Raw data -
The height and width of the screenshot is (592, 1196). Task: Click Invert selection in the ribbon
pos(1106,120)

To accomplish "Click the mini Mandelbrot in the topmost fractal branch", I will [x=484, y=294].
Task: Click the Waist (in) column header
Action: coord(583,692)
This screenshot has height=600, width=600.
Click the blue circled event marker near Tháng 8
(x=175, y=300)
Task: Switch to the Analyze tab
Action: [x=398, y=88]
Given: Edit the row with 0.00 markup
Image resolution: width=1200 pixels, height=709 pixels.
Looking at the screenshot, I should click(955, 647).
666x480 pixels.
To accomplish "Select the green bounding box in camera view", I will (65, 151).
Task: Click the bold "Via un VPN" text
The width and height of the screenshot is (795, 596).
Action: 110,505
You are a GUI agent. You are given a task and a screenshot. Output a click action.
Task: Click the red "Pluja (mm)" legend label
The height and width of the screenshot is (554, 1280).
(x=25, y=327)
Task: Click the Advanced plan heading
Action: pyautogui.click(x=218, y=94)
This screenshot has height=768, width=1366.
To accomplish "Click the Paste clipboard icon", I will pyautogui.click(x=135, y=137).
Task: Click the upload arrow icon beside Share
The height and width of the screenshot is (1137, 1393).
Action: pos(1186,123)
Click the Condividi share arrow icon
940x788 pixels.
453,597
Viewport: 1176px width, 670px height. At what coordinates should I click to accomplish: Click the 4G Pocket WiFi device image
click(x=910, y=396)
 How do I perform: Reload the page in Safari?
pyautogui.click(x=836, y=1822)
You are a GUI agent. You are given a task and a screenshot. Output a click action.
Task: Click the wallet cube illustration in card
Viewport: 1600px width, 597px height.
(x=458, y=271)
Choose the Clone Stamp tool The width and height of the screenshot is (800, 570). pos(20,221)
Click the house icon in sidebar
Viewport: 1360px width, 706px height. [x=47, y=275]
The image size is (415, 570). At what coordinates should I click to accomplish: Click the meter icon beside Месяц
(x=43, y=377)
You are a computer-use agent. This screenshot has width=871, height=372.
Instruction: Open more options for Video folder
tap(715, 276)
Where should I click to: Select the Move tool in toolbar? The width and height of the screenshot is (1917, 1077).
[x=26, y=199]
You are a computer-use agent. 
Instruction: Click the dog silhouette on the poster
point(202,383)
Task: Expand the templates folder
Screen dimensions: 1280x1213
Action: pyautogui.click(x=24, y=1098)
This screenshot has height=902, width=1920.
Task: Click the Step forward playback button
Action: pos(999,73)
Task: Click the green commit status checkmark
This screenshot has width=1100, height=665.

What to do -
Without dropping a single line, output the records above exactly.

Answer space -
The height and width of the screenshot is (592, 1196). Task: Click Invert selection in the ribbon
pos(1106,120)

To accomplish "Click the mini Mandelbrot in the topmost fractal branch", I will [x=484, y=294].
Task: Click the Waist (in) column header
Action: coord(583,692)
This screenshot has height=600, width=600.
Click the blue circled event marker near Tháng 8
(x=175, y=300)
Task: Switch to the Analyze tab
Action: [x=398, y=88]
Given: Edit the row with 0.00 markup
Image resolution: width=1200 pixels, height=709 pixels.
Looking at the screenshot, I should click(955, 647).
666x480 pixels.
To accomplish "Select the green bounding box in camera view", I will (65, 151).
Task: Click the bold "Via un VPN" text
The width and height of the screenshot is (795, 596).
Action: 110,505
You are a GUI agent. You are given a task and a screenshot. Output a click action.
Task: Click the red "Pluja (mm)" legend label
The height and width of the screenshot is (554, 1280).
(x=25, y=327)
Task: Click the Advanced plan heading
Action: pyautogui.click(x=218, y=94)
This screenshot has height=768, width=1366.
To accomplish "Click the Paste clipboard icon", I will pyautogui.click(x=135, y=137).
Task: Click the upload arrow icon beside Share
The height and width of the screenshot is (1137, 1393).
Action: pos(1186,123)
Click the Condividi share arrow icon
940x788 pixels.
453,597
Viewport: 1176px width, 670px height. At what coordinates should I click to accomplish: Click the 4G Pocket WiFi device image
click(x=910, y=396)
 How do I perform: Reload the page in Safari?
pyautogui.click(x=836, y=1822)
You are a GUI agent. You are given a task and a screenshot. Output a click action.
Task: Click the wallet cube illustration in card
Viewport: 1600px width, 597px height.
(x=458, y=271)
Choose the Clone Stamp tool The width and height of the screenshot is (800, 570). pos(20,221)
Click the house icon in sidebar
Viewport: 1360px width, 706px height. [x=47, y=275]
The image size is (415, 570). At what coordinates should I click to accomplish: Click the meter icon beside Месяц
(x=43, y=377)
You are a computer-use agent. This screenshot has width=871, height=372.
Instruction: Open more options for Video folder
tap(715, 276)
Where should I click to: Select the Move tool in toolbar? The width and height of the screenshot is (1917, 1077).
[x=26, y=199]
You are a computer-use agent. 
Instruction: Click the dog silhouette on the poster
point(202,383)
Task: Expand the templates folder
Screen dimensions: 1280x1213
Action: pyautogui.click(x=24, y=1098)
This screenshot has height=902, width=1920.
Task: Click the Step forward playback button
Action: pos(999,73)
Task: Click the green commit status checkmark
This screenshot has width=1100, height=665.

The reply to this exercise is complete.